The seal hunt has been raised again in the European Parliament. This time, with debate over Canada’s challenge of the European Union ban on Canadian seal products at the World Trade Organization level.

There are members of the European Parliament (MEPs) publicly calling on Canada to withdraw its challenge to the EU ban. The call comes in the form of an amendment, made to a tabled motion for a resolution on EU-Canada trade relations, as Canada and the European Union continue to discuss a possible free trade agreement.

The seal hunt amendment was proposed by MEP David Martin and states that the EU: “takes note of the recent legal developments regarding the EU’s ban on seal products, in particular Canada’s request to the WTO for the establishment of a formal dispute resolution panel; and expresses its strong hope that Canada will withdraw the WTO challenge, which is counter to positive trade relations, prior to the need for ratification of the (Comprehensive Economic Trade Agreement) by the European Parliament.”

European MEP Arlene McCarthy pressed for the seal products ban when it was first adopted in May 2009. She released a statement Monday calling the ban “a victory for people power and a credit to the campaigners involved” before slamming Canada’s challenge at the WTO.

“Canada’s continuing challenge to this law, democratically adopted by all member states in the EU, remains a source of ongoing tension,” she stated. “The European people have a right to say this, that products obtained from this cruel slaughter are not fit for the EU marketplace and I will continue to defend our right to do so.”

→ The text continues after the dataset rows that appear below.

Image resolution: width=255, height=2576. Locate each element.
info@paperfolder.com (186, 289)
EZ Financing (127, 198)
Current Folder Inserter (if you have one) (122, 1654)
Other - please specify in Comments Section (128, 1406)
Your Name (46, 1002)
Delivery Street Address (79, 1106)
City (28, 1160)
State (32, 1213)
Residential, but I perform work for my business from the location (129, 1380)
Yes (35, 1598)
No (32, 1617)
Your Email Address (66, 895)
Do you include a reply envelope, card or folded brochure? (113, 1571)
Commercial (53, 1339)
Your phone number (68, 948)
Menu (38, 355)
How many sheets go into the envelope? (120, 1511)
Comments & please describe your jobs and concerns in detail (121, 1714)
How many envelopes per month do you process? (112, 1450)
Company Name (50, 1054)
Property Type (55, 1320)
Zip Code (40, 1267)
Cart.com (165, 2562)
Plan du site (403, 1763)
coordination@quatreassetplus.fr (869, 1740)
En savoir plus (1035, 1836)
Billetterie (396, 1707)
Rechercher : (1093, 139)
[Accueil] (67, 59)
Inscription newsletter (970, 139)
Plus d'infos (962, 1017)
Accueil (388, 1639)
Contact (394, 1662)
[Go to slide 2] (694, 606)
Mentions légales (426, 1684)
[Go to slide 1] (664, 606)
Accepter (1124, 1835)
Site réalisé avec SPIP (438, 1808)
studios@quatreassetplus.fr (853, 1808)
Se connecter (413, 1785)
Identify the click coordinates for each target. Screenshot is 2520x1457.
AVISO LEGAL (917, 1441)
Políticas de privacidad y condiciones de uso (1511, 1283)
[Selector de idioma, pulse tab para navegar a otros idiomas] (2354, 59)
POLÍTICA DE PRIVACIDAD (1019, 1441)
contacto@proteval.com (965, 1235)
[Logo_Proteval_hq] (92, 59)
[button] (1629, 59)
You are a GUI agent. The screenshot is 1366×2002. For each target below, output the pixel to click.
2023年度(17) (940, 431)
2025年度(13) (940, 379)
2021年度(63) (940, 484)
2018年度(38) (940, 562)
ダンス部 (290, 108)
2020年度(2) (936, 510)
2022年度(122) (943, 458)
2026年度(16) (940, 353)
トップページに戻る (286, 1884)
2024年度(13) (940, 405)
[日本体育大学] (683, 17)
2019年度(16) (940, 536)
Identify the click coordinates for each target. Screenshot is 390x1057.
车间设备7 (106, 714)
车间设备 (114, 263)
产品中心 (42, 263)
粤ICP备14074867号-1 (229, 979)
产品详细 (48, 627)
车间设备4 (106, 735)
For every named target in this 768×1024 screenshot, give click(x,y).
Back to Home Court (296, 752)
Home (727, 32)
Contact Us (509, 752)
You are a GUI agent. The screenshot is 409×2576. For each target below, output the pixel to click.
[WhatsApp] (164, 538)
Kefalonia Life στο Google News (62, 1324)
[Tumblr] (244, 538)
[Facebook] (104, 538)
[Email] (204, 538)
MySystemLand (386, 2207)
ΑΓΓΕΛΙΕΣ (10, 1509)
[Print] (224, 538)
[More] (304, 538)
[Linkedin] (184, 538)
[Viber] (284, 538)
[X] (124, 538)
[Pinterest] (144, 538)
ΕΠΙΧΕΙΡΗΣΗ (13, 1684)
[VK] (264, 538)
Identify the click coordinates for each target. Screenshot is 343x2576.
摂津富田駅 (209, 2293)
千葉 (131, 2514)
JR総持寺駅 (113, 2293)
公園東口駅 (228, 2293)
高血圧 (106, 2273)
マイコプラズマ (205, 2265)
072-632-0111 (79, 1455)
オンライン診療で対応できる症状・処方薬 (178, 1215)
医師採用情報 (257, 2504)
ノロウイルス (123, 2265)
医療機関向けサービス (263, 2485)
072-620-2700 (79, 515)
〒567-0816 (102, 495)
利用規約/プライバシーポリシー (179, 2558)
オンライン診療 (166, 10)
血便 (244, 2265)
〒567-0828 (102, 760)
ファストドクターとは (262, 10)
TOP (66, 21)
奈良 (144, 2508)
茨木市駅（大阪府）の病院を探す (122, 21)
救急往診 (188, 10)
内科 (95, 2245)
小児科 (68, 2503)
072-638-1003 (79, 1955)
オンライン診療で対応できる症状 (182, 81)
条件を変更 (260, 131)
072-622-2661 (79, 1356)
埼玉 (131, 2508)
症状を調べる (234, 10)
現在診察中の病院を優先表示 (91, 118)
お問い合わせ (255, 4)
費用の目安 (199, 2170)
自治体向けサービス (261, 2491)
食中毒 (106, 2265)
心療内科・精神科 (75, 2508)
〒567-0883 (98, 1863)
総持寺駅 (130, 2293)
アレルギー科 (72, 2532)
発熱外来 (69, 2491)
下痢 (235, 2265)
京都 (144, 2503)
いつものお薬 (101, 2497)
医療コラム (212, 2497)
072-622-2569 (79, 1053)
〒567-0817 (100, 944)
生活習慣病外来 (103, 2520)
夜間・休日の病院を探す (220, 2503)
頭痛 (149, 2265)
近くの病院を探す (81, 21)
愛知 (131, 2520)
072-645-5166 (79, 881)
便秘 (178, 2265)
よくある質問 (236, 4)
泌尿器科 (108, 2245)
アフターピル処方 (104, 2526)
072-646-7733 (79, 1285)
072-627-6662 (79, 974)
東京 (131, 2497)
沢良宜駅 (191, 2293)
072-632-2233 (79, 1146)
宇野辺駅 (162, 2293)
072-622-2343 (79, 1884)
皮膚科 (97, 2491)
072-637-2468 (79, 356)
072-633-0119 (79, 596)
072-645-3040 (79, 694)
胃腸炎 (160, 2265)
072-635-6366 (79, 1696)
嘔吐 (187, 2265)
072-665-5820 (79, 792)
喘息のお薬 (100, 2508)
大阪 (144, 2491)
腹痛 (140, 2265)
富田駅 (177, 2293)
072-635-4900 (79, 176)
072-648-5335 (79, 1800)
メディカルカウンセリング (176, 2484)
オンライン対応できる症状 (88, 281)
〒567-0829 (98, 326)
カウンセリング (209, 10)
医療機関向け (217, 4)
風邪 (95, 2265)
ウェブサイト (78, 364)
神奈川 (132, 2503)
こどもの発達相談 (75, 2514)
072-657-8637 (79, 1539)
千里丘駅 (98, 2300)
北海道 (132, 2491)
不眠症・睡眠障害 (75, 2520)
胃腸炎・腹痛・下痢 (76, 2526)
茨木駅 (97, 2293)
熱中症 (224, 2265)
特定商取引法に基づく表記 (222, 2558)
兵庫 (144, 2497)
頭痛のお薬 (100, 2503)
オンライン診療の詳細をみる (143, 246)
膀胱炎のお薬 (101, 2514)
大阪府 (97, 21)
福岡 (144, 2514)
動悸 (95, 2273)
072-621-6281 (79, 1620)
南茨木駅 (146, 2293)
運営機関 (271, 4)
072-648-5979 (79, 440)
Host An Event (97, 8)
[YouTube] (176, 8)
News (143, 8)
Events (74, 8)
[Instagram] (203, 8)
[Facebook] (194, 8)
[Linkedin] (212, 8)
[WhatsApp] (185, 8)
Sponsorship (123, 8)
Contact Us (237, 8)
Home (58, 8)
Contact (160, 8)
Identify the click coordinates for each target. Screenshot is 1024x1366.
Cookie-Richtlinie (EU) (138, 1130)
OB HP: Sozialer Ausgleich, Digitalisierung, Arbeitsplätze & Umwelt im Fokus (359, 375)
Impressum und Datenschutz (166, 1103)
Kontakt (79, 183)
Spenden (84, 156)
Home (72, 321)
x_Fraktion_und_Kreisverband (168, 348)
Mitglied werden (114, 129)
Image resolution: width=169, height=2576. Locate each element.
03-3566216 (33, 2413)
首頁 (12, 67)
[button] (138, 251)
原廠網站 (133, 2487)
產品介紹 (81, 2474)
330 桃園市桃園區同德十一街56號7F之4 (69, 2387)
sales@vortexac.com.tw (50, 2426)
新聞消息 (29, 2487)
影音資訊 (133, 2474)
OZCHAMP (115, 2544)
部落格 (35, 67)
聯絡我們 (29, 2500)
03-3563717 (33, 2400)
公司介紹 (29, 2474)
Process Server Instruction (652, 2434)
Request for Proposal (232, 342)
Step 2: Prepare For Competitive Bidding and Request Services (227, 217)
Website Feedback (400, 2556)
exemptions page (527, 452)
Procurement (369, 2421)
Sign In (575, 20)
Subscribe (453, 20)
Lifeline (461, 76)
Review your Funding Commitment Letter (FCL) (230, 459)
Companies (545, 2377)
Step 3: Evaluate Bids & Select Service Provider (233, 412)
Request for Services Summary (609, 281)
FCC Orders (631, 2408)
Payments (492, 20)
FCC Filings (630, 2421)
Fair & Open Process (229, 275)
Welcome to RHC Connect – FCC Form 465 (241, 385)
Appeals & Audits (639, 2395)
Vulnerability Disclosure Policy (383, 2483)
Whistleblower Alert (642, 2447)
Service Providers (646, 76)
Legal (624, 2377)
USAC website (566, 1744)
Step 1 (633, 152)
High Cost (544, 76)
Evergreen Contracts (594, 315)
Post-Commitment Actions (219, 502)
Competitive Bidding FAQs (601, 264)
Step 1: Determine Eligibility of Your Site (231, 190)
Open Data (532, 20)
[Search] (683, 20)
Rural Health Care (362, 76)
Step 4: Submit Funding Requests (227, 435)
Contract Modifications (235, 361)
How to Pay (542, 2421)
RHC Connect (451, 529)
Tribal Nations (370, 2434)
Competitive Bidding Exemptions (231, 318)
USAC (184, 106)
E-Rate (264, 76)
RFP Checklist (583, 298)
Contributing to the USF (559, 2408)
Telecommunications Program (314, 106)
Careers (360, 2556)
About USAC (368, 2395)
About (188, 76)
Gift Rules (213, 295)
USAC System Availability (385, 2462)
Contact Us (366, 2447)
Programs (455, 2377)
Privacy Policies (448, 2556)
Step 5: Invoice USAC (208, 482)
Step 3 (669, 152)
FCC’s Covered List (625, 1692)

Meanwhile, anti-seal hunt organizations, including Humane Society International and the International Fund for Animal Welfare (IFAW) have also come out in strong support of the amendment.

Director of IFAW’s seal program, Sheryl Fink, said she feels a call made at this time by the EU, asking Canada to withdraw its objections to the EU’s ban on seal products, should be of concern to all Canadians.

"Whether or not it actually jeopardizes the trade agreement remains to be seen, but the fact that it could and the fact this continues to be raised as something that could jeopardize a multi-billion dollar agreement with Europe — for an industry that’s brought in, what, $750,000 this year and doesn’t provide very many jobs or employment opportunities at all — is quite startling,” she told The Telegram.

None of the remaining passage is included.